##### Data to process
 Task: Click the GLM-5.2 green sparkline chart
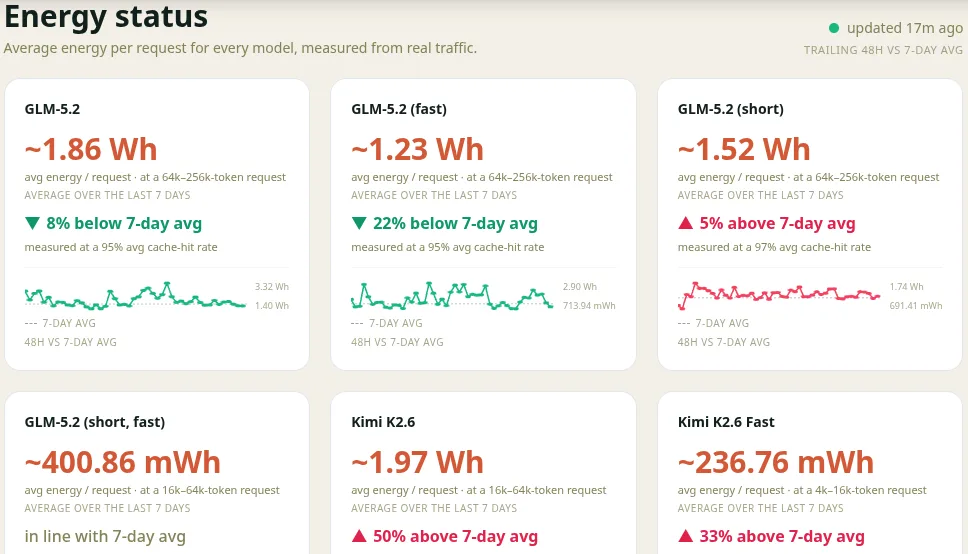[135, 296]
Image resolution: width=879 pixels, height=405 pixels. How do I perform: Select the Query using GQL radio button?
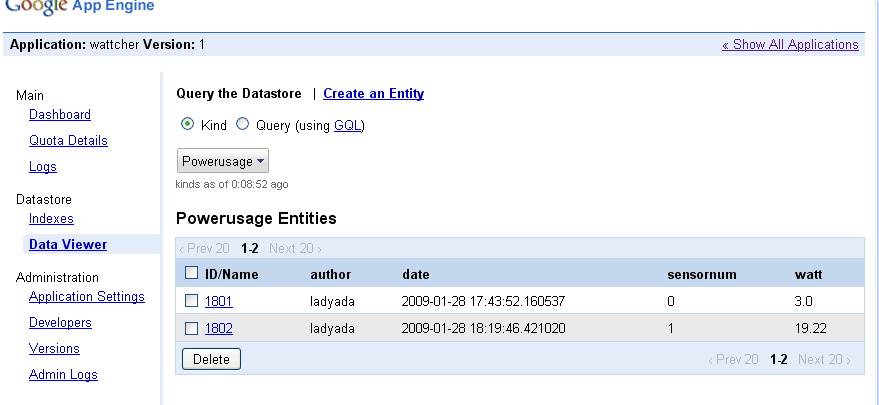point(242,125)
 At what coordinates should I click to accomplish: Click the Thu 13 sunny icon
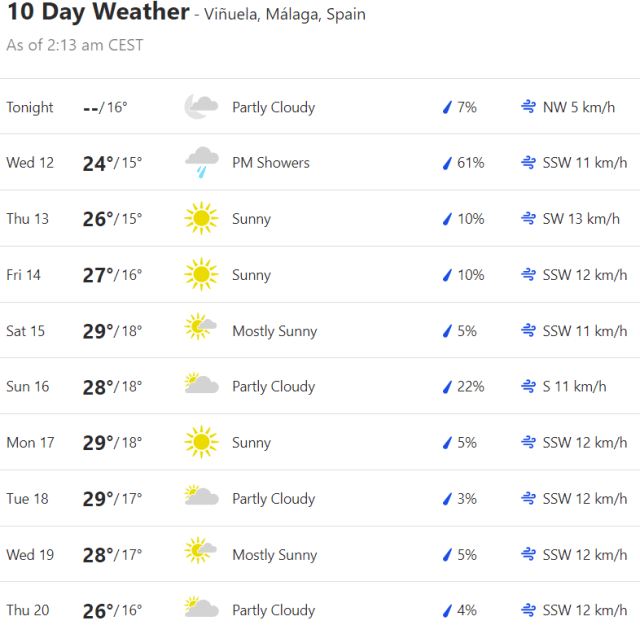[201, 219]
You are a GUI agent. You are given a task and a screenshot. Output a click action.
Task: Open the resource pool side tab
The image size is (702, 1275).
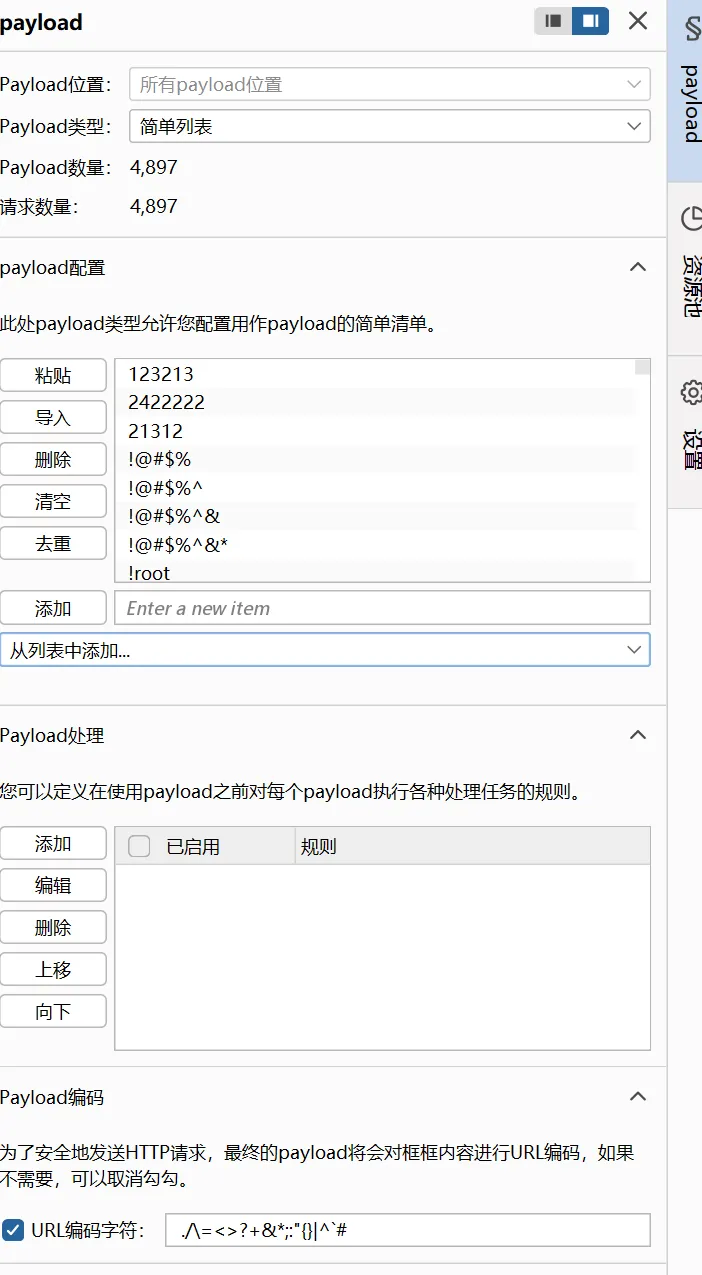[x=688, y=265]
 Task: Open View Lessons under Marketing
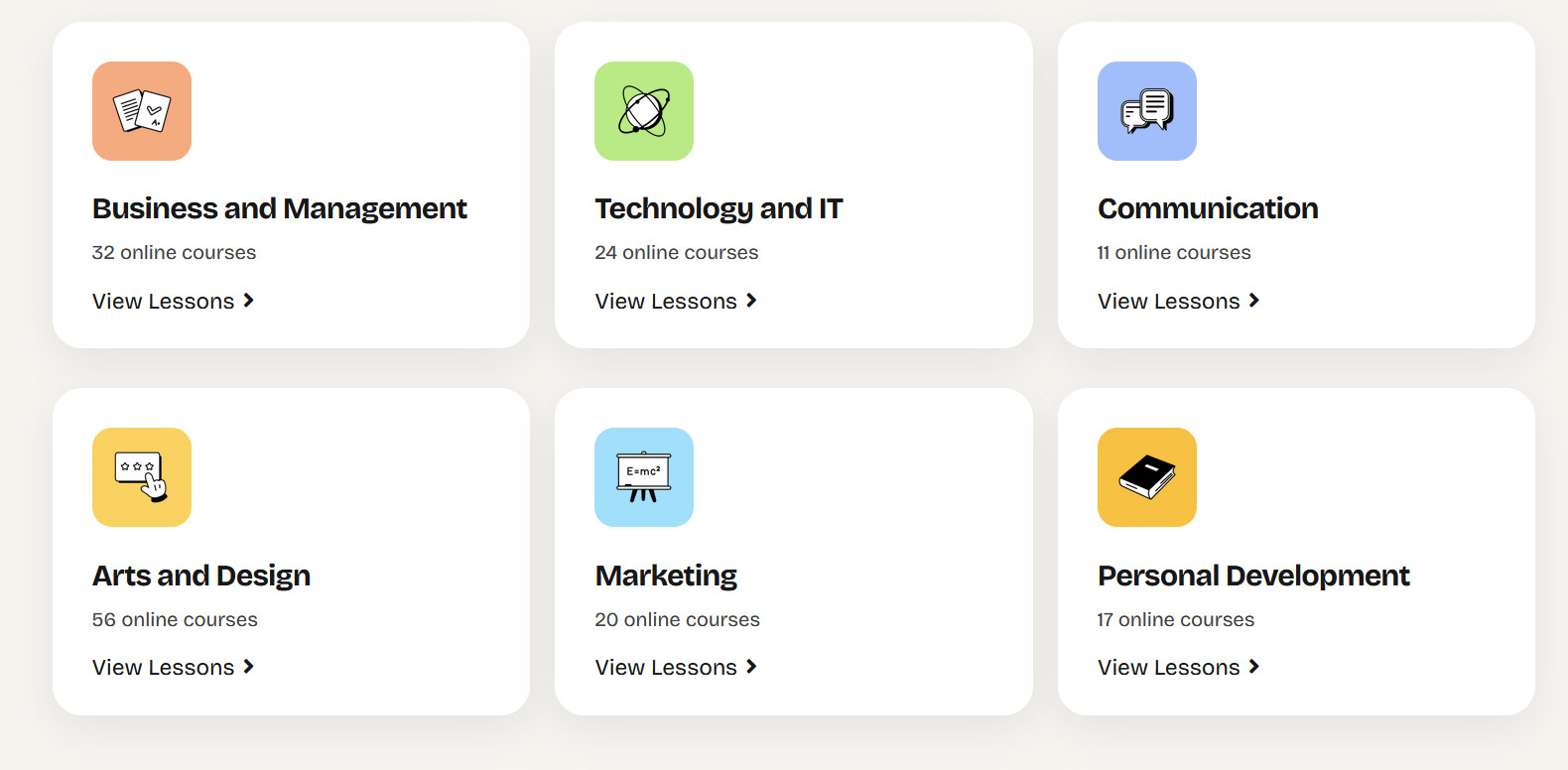pyautogui.click(x=676, y=668)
##########
Restate the preceding entries in full, word for word, with the pictures removed.

- Answer space:
 Task: Click the GLM-5.2 green sparkline chart
[135, 296]
Image resolution: width=879 pixels, height=405 pixels. How do I perform: Select the Query using GQL radio button?
point(242,125)
 At what coordinates should I click to accomplish: Click the Thu 13 sunny icon
[201, 219]
You are a GUI agent. You are given a task and a screenshot. Output a click action.
Task: Open the resource pool side tab
The image size is (702, 1275).
[x=688, y=265]
 Task: Open View Lessons under Marketing
pyautogui.click(x=676, y=668)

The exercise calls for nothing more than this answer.